(Pixel coordinate grounding data)
......
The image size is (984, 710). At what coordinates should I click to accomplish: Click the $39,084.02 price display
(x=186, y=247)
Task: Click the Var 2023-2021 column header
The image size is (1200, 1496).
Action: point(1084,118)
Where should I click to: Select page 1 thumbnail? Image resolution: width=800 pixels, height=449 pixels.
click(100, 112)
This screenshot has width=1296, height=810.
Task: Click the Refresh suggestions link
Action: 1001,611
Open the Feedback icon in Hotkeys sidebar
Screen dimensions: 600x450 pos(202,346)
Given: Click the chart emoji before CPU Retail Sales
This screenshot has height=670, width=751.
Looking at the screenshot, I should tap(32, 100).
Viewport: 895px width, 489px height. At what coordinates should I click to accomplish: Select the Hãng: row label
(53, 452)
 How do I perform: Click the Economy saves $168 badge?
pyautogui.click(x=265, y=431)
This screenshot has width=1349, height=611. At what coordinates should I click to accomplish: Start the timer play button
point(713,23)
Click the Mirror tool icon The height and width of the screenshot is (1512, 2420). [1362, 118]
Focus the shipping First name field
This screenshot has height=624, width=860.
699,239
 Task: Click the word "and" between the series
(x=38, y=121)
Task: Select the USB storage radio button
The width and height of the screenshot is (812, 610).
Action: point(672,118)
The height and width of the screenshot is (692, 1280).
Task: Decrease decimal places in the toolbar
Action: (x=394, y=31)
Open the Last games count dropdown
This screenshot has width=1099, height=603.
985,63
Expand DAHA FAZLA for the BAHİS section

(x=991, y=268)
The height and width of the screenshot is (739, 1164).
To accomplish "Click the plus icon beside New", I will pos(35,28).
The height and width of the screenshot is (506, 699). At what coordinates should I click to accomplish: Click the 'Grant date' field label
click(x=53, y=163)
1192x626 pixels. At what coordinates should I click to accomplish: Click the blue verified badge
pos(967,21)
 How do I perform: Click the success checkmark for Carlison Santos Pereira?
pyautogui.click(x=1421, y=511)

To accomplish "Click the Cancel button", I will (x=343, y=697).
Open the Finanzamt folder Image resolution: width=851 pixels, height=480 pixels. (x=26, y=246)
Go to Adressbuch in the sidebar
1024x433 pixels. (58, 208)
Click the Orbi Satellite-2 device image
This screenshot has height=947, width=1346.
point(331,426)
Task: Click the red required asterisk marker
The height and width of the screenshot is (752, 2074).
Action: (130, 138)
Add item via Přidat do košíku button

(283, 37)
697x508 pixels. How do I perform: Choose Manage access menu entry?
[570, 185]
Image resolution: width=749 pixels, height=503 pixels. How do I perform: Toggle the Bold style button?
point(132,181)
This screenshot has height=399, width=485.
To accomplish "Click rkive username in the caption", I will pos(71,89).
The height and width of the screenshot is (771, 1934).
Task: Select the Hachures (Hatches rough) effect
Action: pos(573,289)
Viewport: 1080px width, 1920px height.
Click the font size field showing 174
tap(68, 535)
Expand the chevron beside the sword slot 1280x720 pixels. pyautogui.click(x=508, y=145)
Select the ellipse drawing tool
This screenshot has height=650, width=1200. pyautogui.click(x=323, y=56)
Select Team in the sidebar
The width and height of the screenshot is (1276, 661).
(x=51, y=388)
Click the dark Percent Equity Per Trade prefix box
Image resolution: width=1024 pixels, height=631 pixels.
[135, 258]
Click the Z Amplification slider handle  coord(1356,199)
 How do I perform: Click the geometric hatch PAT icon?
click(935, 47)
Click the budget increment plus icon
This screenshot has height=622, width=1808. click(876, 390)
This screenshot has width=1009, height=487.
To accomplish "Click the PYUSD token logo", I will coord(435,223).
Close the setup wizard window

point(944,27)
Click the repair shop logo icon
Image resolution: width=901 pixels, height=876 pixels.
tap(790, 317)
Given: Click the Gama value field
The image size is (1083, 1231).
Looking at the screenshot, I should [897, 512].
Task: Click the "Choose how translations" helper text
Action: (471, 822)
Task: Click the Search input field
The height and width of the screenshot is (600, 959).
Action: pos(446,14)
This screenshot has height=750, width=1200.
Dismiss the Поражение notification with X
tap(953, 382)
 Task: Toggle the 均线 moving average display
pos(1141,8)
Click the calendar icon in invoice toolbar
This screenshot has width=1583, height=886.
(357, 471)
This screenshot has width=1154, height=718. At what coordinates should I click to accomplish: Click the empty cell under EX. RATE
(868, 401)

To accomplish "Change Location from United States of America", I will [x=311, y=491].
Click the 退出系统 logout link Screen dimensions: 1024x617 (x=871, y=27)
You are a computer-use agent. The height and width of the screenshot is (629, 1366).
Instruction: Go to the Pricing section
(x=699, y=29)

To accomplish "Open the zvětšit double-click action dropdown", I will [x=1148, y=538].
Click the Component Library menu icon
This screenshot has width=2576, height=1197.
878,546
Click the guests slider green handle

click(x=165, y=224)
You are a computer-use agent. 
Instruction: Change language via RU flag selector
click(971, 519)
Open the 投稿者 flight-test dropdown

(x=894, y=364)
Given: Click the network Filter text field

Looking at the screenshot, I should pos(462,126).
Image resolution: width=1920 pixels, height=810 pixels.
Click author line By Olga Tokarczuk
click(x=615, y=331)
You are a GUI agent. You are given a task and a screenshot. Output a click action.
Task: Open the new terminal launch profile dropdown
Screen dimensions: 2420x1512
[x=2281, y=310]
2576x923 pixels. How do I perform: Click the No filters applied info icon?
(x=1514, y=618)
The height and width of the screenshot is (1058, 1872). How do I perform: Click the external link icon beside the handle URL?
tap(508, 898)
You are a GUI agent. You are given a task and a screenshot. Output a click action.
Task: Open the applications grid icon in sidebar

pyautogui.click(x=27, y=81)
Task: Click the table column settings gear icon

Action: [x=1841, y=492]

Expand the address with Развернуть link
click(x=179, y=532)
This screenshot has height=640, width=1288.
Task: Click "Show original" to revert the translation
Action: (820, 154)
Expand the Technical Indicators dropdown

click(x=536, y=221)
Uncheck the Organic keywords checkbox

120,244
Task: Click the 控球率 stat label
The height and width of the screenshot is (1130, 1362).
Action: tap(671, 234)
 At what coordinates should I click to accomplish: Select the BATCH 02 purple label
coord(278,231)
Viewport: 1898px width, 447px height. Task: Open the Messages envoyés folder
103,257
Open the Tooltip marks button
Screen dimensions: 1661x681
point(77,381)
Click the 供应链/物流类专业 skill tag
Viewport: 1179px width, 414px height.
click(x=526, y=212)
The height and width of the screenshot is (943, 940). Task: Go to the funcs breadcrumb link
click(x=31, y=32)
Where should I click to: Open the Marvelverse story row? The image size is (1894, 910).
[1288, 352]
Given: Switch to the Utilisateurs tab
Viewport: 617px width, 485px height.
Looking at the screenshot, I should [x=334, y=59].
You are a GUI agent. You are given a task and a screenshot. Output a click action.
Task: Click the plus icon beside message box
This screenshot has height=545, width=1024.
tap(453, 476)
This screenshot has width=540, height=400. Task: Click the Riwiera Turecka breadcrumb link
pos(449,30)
......
**How to complete this task:** Repeat the data word for word, starting at its first line and stopping after the line that contains "Focus the shipping First name field".

**Answer section:**
The image size is (984, 710). At what coordinates should I click to accomplish: Click the $39,084.02 price display
(x=186, y=247)
Task: Click the Var 2023-2021 column header
The image size is (1200, 1496).
Action: point(1084,118)
Where should I click to: Select page 1 thumbnail? Image resolution: width=800 pixels, height=449 pixels.
click(100, 112)
This screenshot has width=1296, height=810.
Task: Click the Refresh suggestions link
Action: 1001,611
Open the Feedback icon in Hotkeys sidebar
Screen dimensions: 600x450 pos(202,346)
Given: Click the chart emoji before CPU Retail Sales
This screenshot has height=670, width=751.
Looking at the screenshot, I should tap(32, 100).
Viewport: 895px width, 489px height. At what coordinates should I click to accomplish: Select the Hãng: row label
(53, 452)
 How do I perform: Click the Economy saves $168 badge?
pyautogui.click(x=265, y=431)
This screenshot has width=1349, height=611. At what coordinates should I click to accomplish: Start the timer play button
point(713,23)
Click the Mirror tool icon The height and width of the screenshot is (1512, 2420). [1362, 118]
Focus the shipping First name field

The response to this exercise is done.